Webhosting evaluation BBB style: Bluehost and Dreamhost

I was happy to see that bluehost has improved since my last post and realized that BBB’s report is very handy way to persuade positive changes and benchmark service providers such as web hosting companies. Bluehost went from having 100% unresolved issues (3) to 66% (2) resolved and 1 no response within one month. They even increased their space/traffic offering while keep the same low price. Kudos to folks at bluehost.

Since I was on BBB web site reviewing bluehost’s report, I also did a quick search on Dreamhost. Their report certainly raise concerns. By comparison, bluehost’s report doesn’t look as severe. The bottom line is that both companies respond to complaints, which is a quality that you can observe from their BBB reports.
Based on what I observed so far, both companies will most likly continue to increase their web space/traffic quota over time. Considering that their space/traffic offering are significantly larger than most average users, therefore most people do not need to worry about their space/traffic limits. Even one of my friends, who use his web space to store linux distribution binaries, only using about 15% of his quota. If you think that you might use all 50GB of space or 999GB of traffic in one or two years when your web site becomes so popular, the web hosting company either will increase the quota before you reach quota or you might already getting enough ad revenue from all that traffic to pay for a service upgrade. So, size what you need today rather than next year.

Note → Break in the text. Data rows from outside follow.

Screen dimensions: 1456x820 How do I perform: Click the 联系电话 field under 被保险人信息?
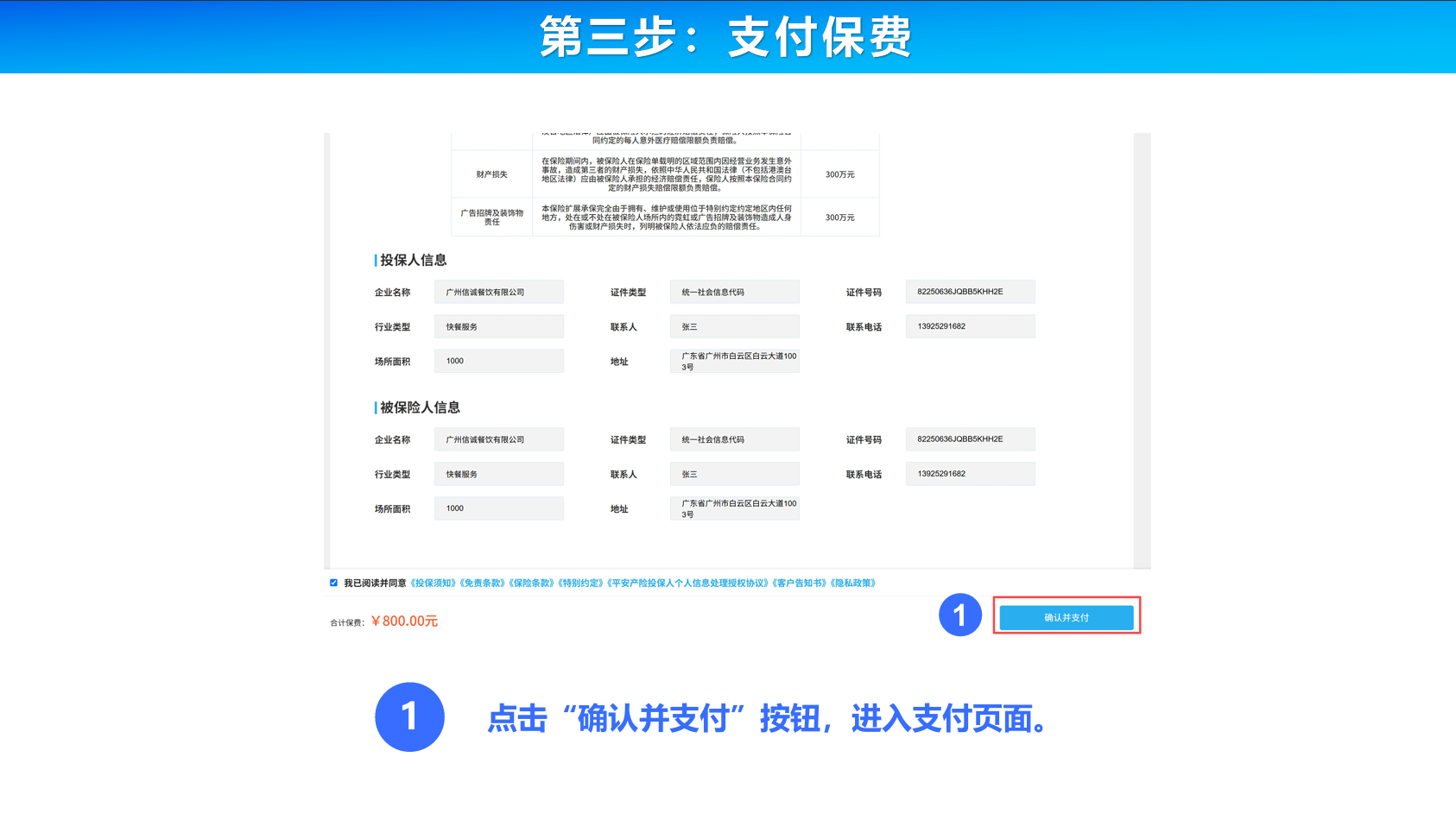click(x=970, y=474)
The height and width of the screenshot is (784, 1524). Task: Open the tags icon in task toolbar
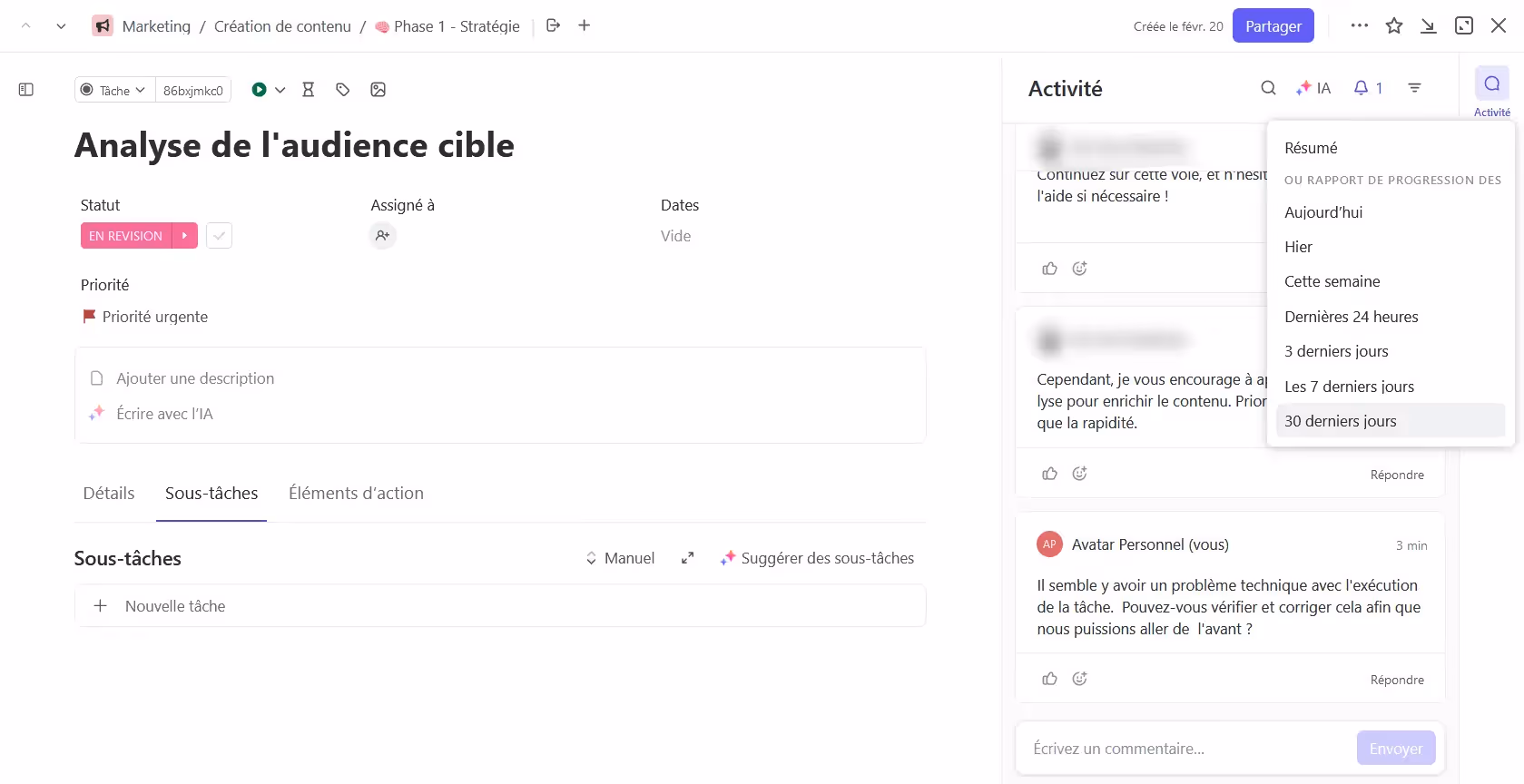click(x=342, y=90)
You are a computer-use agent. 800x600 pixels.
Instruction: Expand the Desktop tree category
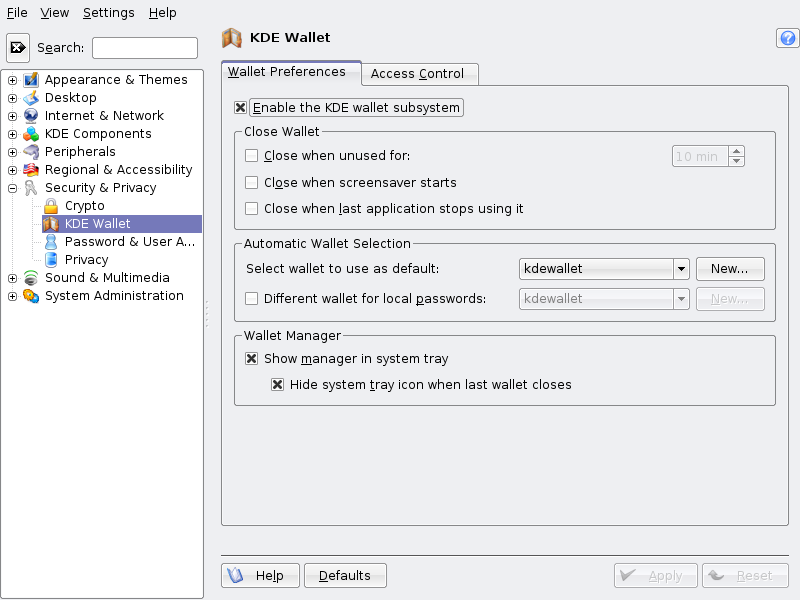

The only limiting factor in such shared hosting could be CPU resources. You probably don’t really have to worry about it until the service provider notifies you.

If you read Dreamhost’s offering, you will see a line that says “Automatically Increase Weekly By:” Some people really buys into such offer. They also allows their customers to generate coupon codes to attract more new customers. These certainly are cleaver marketing and seems generated enough demand that cause their service to suffer, which is also reflected in their BBB reports. I can understand these are only a few bad apples when comparing to the number of customers they service. However, bad publicity can have far more significant impact on their corporate brand/image than good publicity.

If you look from web hosting companies’ point of view, they have to increase their top-line, which is defined by number of subscribers and revenue per subscriber. They also have to manage their bottom-line, by matching their data center/staff capacity to the customer demands. If they have over capacity, then they are not acquiring customers fast enough. This means that they are loosing money on investments. If they have under capacity, then they are not meeting the demand fast enough. This can lead to bad user experiences and bad publicity mentioned above. They have to execute in a balanced way that will promote long-term growth.

One way that web hosting companies can do to meet spikes in customer demand before they build up their capacity is to tap into utility computing resources from third parties. This may require establishment of a business partnership.

From a customer point of view, the hosting provider that can best execute on meeting customer needs will have better competitive advantages. So, keep your eyes on BBB reports or any other similar reporting systems you can find.